Un grand merci à Elephant Films pour m’avoir permis de découvrir et de chroniquer le DVD du film « Qui donc a vu ma belle ? » de Douglas Sirk.
« Ma fille ne fera pas la même erreur que sa mère. Elle n’épousera pas un homme pauvre ! »
Âgé, Samuel Fulton se trouve sans hériter pour sa fortune colossale. Il décide de laisser tout ce qu’il possède aux enfants d’Harriet, son premier amour, qui avait refusé sa demande en mariage quand il était jeune, le jugeant trop pauvre. Mais celui-ci souhaite d’abord tester Harriet et sa famille : il se fait alors passer pour un artiste excentrique et s’installe chez eux…
« Seuls les braves méritent les belles. Gardez espoir ! »
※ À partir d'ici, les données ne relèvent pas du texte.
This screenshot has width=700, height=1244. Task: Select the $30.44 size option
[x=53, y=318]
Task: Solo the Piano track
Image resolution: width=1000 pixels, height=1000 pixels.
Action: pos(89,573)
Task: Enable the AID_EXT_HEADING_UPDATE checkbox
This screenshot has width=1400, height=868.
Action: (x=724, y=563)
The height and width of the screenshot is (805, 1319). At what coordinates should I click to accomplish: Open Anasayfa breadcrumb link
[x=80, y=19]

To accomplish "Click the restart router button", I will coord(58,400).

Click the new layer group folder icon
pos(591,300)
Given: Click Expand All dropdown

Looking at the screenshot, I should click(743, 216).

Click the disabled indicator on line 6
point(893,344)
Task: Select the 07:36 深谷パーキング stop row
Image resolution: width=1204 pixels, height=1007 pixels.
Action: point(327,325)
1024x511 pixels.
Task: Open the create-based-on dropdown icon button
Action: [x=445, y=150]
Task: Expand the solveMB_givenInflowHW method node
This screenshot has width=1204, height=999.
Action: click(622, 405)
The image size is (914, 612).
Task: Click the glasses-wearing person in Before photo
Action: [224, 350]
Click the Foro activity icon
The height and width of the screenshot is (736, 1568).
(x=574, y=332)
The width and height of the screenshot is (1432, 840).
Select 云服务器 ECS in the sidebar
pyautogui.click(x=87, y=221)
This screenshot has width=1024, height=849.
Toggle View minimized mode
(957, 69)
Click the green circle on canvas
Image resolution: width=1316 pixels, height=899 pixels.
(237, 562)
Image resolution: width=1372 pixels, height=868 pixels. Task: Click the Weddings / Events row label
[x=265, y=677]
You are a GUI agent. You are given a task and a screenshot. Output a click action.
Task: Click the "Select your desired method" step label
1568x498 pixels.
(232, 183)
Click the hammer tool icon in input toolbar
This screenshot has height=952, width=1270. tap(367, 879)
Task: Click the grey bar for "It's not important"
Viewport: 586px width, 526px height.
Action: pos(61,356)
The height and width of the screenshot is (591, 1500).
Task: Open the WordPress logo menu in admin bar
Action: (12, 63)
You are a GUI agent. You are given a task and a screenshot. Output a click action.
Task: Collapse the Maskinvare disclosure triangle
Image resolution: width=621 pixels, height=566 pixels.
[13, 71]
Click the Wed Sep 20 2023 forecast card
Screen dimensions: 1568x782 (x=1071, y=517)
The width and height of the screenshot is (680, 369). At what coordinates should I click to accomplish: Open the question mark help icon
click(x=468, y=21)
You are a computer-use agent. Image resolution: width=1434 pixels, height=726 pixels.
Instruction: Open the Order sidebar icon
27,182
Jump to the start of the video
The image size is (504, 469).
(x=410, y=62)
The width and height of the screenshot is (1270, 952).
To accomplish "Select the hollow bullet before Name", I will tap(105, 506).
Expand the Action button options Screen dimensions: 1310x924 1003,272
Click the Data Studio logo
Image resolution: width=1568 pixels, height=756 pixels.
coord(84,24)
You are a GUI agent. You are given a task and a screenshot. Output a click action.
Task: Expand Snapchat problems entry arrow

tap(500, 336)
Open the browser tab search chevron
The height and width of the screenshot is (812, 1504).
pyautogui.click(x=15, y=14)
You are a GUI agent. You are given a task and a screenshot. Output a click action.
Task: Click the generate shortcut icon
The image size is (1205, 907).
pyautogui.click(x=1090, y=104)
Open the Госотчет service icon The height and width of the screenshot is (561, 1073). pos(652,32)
Marquée par les évènements politiques de la première moitié du vingtième siècle, la carrière de Douglas Sirk restera, de loin, comme l’une des plus atypique de l’histoire du cinéma. En effet, le cinéaste connut le succès à deux périodes différentes, et sur deux continents distincts. D’abord en Allemagne où, après avoir triomphé au théâtre la décennie précédente, il signera quelques-uns des plus gros succès populaires du cinéma allemand des années 30 (« La chanson du souvenir », « La habanera »). Ensuite en Amérique, où il s’imposera au milieu des années 50 comme le maitre absolu du mélodrame flamboyant (« Tout ce que le ciel permet », « Ecrit sur du vent », « Demain est un autre jour », « Mirage de la vie »). Entre les deux, il connaitra des fortunes diverses. Rejeté par les studios et sa puissante communauté d’immigrés allemands lors de son arrivée à Hollywood en 1938, il se verra reprocher sa compromission avec le pouvoir nazi et son exil tardif. Il lui faudra attendre 1943 et son « Hitler’s madman » pour revenir progressivement sur le devant de la scène, enchainant alors les films de commandes jusqu’au début des années 50 où il tournera une série de comédies qu’il qualifiera de contes moraux : « Week end with father », « No room for the groom » ou encore « La séductrice aux cheveux rouges ».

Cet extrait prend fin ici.